Designing Personalized User Interfaces
Thursday, January 30, 2025,
11 a.m.
Bahen Centre for Information Technology, BA 3200
Abstract:
There is no such thing as an average user. Users bring their own individual needs, desires, and skills to their everyday use of interactive technologies. While many of today’s technologies – from desktop applications to mobile devices and apps – accommodate some degree of personalization, users are often left with the sense that these technologies were created for some mythical user who is different from themself. It seems intuitive that interfaces should be designed with thoughtful adaptation in mind so as to better accommodate individual differences. Yet, what seems intuitive is not necessarily straightforward.
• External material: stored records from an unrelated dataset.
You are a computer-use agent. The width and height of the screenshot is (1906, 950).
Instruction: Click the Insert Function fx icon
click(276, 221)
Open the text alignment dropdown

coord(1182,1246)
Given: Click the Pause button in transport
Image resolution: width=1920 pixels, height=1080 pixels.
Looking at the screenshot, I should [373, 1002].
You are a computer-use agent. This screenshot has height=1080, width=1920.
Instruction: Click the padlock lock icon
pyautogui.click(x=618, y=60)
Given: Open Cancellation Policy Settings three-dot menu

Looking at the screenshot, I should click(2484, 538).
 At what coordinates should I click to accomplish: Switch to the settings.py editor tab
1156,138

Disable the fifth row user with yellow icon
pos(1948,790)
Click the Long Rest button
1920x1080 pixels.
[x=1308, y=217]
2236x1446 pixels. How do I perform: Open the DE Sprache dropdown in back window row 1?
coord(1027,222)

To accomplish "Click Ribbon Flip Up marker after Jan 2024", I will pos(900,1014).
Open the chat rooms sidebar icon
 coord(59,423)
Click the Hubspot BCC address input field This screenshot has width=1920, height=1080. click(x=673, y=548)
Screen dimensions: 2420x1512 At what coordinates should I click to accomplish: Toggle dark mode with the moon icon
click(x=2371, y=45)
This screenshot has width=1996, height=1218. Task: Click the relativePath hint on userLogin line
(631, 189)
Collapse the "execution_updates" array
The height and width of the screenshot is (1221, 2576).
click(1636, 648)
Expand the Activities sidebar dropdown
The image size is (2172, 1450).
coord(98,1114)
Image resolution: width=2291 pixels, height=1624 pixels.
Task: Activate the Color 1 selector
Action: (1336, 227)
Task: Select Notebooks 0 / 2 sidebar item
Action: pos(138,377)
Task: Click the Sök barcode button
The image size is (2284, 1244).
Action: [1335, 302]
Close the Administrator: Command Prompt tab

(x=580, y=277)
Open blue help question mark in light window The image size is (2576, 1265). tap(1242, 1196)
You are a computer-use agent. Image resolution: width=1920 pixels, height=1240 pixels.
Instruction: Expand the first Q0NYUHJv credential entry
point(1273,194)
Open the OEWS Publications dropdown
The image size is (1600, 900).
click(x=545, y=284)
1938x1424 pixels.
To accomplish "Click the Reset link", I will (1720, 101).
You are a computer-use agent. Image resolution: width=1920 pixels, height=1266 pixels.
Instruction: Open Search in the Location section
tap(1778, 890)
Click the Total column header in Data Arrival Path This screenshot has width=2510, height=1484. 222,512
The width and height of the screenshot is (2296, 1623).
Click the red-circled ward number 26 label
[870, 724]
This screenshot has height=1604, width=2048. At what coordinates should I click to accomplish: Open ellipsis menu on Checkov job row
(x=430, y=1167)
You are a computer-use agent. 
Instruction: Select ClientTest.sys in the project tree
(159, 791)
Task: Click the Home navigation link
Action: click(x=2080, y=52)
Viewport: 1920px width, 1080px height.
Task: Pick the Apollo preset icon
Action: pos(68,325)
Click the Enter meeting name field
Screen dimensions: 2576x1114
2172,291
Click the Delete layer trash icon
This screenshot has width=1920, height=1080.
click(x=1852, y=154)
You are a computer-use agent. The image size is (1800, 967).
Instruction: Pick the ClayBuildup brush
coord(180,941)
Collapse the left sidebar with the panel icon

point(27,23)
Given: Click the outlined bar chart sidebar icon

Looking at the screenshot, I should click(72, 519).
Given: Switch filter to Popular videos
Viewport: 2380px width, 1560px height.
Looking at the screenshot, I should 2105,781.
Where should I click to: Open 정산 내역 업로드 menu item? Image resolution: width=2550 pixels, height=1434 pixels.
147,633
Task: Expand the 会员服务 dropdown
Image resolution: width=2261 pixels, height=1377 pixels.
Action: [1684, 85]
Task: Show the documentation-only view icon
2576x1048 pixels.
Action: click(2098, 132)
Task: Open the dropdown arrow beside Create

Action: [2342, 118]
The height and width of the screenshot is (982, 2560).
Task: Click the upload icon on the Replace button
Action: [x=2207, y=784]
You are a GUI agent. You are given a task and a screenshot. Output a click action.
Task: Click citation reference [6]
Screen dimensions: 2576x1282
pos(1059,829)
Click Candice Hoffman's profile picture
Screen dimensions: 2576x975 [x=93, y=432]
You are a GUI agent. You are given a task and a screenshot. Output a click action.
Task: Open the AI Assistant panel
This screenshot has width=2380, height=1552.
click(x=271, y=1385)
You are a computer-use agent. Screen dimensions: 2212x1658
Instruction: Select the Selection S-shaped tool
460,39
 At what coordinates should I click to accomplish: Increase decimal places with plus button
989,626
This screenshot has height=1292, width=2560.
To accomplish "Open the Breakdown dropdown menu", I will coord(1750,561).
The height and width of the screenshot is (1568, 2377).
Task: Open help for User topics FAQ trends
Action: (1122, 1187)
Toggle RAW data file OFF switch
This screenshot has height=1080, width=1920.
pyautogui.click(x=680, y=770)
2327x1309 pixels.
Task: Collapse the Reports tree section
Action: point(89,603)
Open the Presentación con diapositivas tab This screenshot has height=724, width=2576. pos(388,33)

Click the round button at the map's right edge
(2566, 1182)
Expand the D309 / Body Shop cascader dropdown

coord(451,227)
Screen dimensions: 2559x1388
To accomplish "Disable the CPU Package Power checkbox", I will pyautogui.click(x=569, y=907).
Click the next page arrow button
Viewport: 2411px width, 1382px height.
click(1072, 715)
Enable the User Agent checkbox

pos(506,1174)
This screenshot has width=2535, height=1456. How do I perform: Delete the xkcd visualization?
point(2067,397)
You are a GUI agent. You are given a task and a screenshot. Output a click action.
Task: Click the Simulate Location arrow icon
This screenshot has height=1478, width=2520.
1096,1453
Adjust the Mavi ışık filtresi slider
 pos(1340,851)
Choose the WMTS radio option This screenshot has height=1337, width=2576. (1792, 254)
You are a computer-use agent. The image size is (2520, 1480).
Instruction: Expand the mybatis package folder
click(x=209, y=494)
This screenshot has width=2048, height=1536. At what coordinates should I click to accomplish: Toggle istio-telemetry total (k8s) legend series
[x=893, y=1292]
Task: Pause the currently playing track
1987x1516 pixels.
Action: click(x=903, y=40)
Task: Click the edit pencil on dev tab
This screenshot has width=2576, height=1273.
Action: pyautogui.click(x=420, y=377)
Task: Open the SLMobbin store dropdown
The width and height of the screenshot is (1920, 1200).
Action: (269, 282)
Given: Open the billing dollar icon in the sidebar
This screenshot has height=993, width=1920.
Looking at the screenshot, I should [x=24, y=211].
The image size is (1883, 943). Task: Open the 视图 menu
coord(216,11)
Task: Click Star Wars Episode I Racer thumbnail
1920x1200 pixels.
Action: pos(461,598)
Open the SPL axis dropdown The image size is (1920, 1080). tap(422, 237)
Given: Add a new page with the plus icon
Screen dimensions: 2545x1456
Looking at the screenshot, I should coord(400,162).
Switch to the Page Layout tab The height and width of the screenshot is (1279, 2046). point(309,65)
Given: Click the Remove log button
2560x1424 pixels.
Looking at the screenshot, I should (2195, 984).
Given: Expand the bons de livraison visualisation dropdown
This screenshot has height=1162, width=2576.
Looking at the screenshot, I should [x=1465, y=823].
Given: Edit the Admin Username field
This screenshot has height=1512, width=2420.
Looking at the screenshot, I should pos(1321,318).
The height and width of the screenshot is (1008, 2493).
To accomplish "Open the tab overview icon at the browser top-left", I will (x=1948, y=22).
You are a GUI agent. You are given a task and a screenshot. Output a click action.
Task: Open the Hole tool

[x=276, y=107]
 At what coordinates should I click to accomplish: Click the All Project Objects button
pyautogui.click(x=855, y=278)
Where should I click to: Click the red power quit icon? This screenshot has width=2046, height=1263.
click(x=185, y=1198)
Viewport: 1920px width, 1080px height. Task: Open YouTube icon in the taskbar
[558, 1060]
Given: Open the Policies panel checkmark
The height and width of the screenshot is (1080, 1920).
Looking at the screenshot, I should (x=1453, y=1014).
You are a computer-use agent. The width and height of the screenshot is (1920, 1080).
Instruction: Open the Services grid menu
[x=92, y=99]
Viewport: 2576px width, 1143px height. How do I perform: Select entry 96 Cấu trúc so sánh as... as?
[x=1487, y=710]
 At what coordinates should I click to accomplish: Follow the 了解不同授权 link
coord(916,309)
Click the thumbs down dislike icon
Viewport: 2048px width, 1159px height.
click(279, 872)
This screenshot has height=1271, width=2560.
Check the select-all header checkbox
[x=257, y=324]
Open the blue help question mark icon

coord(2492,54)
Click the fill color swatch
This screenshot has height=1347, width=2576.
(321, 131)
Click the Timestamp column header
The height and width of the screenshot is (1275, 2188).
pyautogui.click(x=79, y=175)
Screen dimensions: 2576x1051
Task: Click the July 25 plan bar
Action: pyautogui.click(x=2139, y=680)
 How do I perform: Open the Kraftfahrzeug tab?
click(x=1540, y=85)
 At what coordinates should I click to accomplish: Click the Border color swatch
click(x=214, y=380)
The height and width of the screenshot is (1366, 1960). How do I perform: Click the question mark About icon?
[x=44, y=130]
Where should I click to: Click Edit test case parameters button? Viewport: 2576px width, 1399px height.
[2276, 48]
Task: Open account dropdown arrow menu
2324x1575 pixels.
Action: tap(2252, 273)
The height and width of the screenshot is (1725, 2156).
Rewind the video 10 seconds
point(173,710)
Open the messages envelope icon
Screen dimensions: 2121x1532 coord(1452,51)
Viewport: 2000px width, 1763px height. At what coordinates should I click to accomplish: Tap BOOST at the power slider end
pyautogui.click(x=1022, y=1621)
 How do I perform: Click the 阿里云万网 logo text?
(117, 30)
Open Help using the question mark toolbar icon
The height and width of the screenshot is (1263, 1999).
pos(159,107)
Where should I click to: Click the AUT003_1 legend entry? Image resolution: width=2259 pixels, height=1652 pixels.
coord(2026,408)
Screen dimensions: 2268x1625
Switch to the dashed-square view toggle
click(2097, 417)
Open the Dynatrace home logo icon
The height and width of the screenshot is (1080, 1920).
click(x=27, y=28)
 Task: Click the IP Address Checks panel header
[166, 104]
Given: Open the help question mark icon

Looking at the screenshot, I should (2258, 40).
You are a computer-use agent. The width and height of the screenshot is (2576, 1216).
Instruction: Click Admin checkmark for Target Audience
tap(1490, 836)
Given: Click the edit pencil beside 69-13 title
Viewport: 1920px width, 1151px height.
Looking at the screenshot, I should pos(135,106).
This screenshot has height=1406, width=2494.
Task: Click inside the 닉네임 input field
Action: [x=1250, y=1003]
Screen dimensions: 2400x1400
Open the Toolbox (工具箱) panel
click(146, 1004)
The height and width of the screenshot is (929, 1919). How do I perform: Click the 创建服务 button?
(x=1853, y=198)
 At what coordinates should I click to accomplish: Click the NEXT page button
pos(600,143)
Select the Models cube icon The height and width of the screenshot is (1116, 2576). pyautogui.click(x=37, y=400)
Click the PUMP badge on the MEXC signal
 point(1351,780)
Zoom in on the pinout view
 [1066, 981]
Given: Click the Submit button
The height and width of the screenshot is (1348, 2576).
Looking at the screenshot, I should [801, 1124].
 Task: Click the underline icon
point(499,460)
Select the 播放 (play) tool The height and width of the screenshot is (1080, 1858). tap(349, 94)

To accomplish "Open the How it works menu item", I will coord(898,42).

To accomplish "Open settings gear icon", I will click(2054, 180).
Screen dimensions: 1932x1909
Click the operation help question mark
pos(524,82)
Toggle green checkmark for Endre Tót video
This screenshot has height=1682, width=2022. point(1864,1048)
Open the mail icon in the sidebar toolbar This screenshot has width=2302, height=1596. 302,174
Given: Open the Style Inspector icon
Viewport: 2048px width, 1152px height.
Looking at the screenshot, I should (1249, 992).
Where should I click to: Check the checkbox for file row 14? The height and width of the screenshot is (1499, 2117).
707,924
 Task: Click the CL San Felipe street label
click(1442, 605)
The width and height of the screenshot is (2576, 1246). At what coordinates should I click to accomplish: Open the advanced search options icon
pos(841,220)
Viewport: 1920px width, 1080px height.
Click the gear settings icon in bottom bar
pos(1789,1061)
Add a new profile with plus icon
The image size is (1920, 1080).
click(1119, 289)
I will highlight some examples of our research in the area of personalization, including designing for older adults and people with impairments, touching on what we’ve learned about the strengths and limitations of personalization, and where promising future opportunities lie.
Bio:
Joanna McGrenere is a Professor and Co-Head of Computer Science at the University of British Columbia. Her research specializes in Human-Computer Interaction, with a focus on designing personalized user interfaces, developing interactive systems for diverse user populations, including older adults and people with impairments. Joanna’s research has strong ties to industry, having been an IBM Visiting Scientist and received research support from Microsoft, Samsung, Google, Autodesk, Mozilla, Nokia and Meta. Joanna’s research leadership is demonstrated through appointments such as her recent 5-year Inria International Research Chair and serving as Technical Program Chair for the ACM CHI conference.
Can Computers Create Art?
Tuesday, April 1, 2025
6 p.m.
Schwartz Reisman Innovation Campus
Abstract:
Can AI algorithms make art, and be considered artists? Within the past decade, the growth of new neural network algorithms has enabled exciting new art forms with considerable public interest. These tools raise recurring questions about their status as creators and their effect on the arts. In this talk, I will discuss how these developments parallel the development of previous artistic technologies, like oil paint, photography, and traditional computer graphics, with many useful analogies between past and current developments. I argue that art is a social phenomenon, that “AI” algorithms will not have human-level intelligence in the foreseeable future, and thus it is extremely unlikely that we will ever consider algorithms to be artists. However they, like past art technologies, will change the way we make and understand art.
Bio:
Aaron Hertzmann is a Principal Scientist at Adobe Research, and Affiliate Faculty at University of Washington. He received a bachelor’s degree in Computer Science and Art at Rice University and a PhD degree in Computer Science from New York University. He was previously a Professor of Computer Science at the University of Toronto for ten years. He has published over 120 papers in computer graphics, several subfields of AI, and in the science of art. He is an IEEE Fellow, an ACM Fellow, and winner of the 2024 SIGGRAPH Computer Graphics Achievement Award.